Exercise directions
Search the records for the word "Expand" and copy each line in which it appears.

Input for this task
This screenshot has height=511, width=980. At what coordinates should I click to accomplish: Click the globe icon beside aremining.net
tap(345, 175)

* * *

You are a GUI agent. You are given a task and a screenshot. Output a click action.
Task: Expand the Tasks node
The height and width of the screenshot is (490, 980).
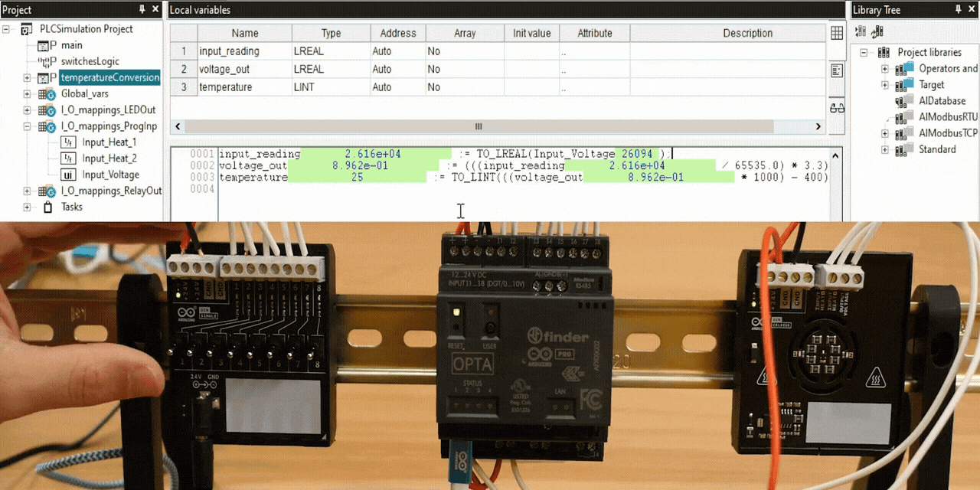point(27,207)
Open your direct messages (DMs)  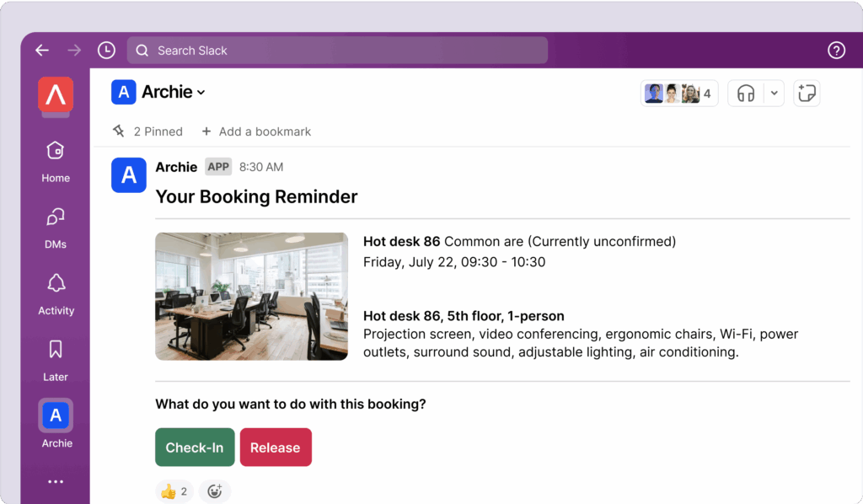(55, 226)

==

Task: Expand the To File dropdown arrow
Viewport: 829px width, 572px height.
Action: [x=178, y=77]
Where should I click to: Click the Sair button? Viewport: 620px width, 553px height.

Task output
Task: Expand the Tasks node
Task: Expand the To File dropdown arrow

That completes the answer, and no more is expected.